Moon Men: Vying for Google's $20 Million Astro-Prize

Full moon
John Mcconnico
Full moon

California was home to the gold rush, and now it's home to the Moon rush.

Google, the Silicon Valley internet giant, is offering $20 million dollars to the first private team that can launch, land, and move a rover on the Moon by 2012. Another $10 million in prize money is being offered for other lunar achievements, like the second team to get there, or the team that can find proof of frozen water or find relics of the Apollo missions.

Since the Google Lunar Xprize was first offered last fall, at least ten teams have sent in letters of intent, and one team, Odyssey Moon, has filed the full $10,000 registration fee.

But there's one team with big ideas and even bigger heart: Team FREDNET.

FREDNET is led by... Fred. Fred Bourgeois is a software consultant who grew up around rocket scientists -- and is the perfect combination of Trekkie-meets-Techie.

He and four other guys have banded together to try to get a rover to the Moon using the open source community: volunteers from around the globe who can help create, tweak, and improve the software needed to guide a rover from a rocket to the Moon safely. In just three weeks, they've created a prototype rover about the size of a toaster.

"Everything you see that we're using is something you can buy in a local electronics store," says Bourgeois.

The rover is currently sitting inside Kevin Boyd's kitchen in Ann Arbor, Mich., and Bourgeois practices driving it from a laptop 2,000 miles away in San Jose, Calif. They've even built in a three-second delay to duplicate the delay in sending signals to the Moon. I got to drive it, which is harder than you think. I crashed it into a chair, but my excuse was, hey, there aren't any chairs on the Moon! (or are there???)

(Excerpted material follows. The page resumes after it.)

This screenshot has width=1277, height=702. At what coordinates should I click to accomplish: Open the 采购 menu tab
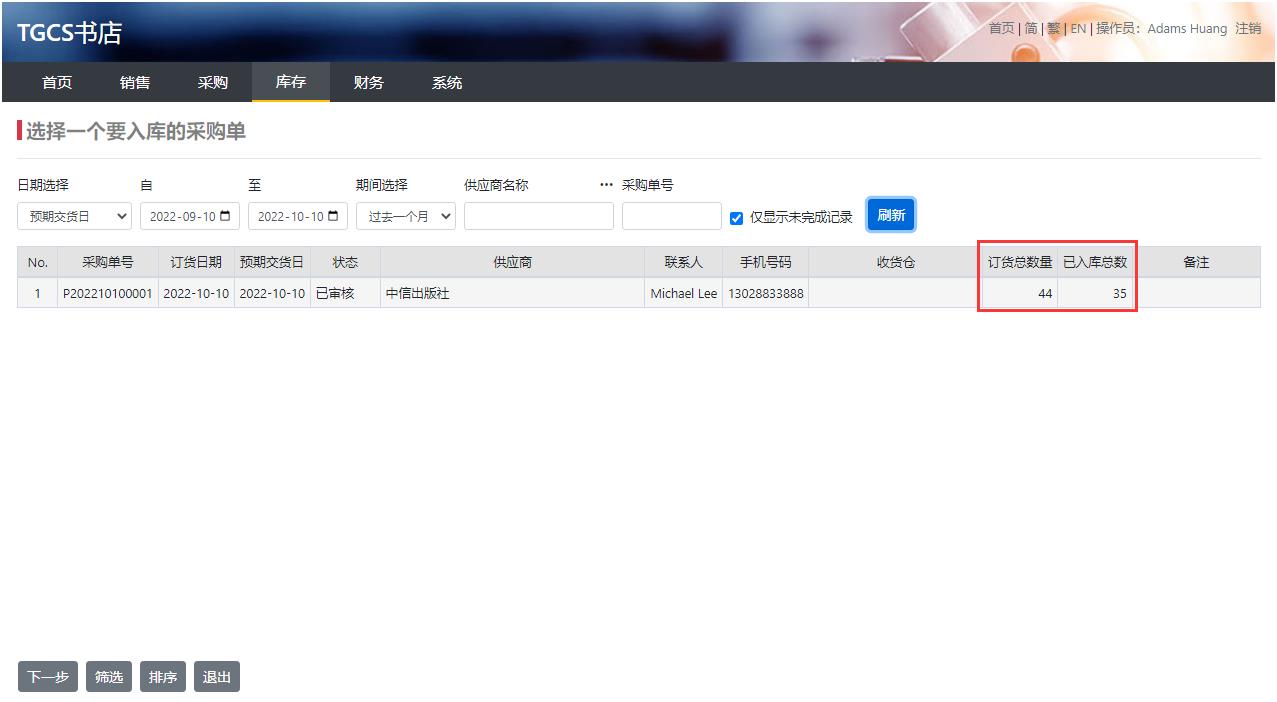click(x=213, y=82)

Other teams in the competition have bigger staffs and better funding, like Carnegie Mellon University, which is planning a bigger rover.

Meantime, FREDNET has big plans to go small.

Google doesn't say how big the rover has to be, just that it has to land, move, and send back pictures and data. "We're not going to put an SUV on the Moon, we're going to put something the size of a cell phone," Bourgeois says.

"You need a rover that can travel 500 meters and take pictures. It's an iPhone."

FREDNET has one gaping deficiency: a lack of funding. They figure it'll cost $12 million to $15 million to make this thing happen. They're hoping to hitch a ride on the Space Shuttle into outer orbit before the shuttle retires in 2010, or pay $10 million to get a Russian missile to launch it past the Earth's atmosphere.

Then they have to get to the Moon, possibly by building what Bourgeois calls a "Lunar Bus," which will cost millions more.

But FREDNET is optimistic! That's what's great about America! The team hopes to sell corporate sponsors on the idea of logo opportunities on the Lunar Bus. As for logo opportunities on the rover itself, well, that will be tough. After all, it's only going to be the size of a cell phone. But hey, if it's an iPhone -- that's the sort of product placement Apple's Steve Jobs could appreciate.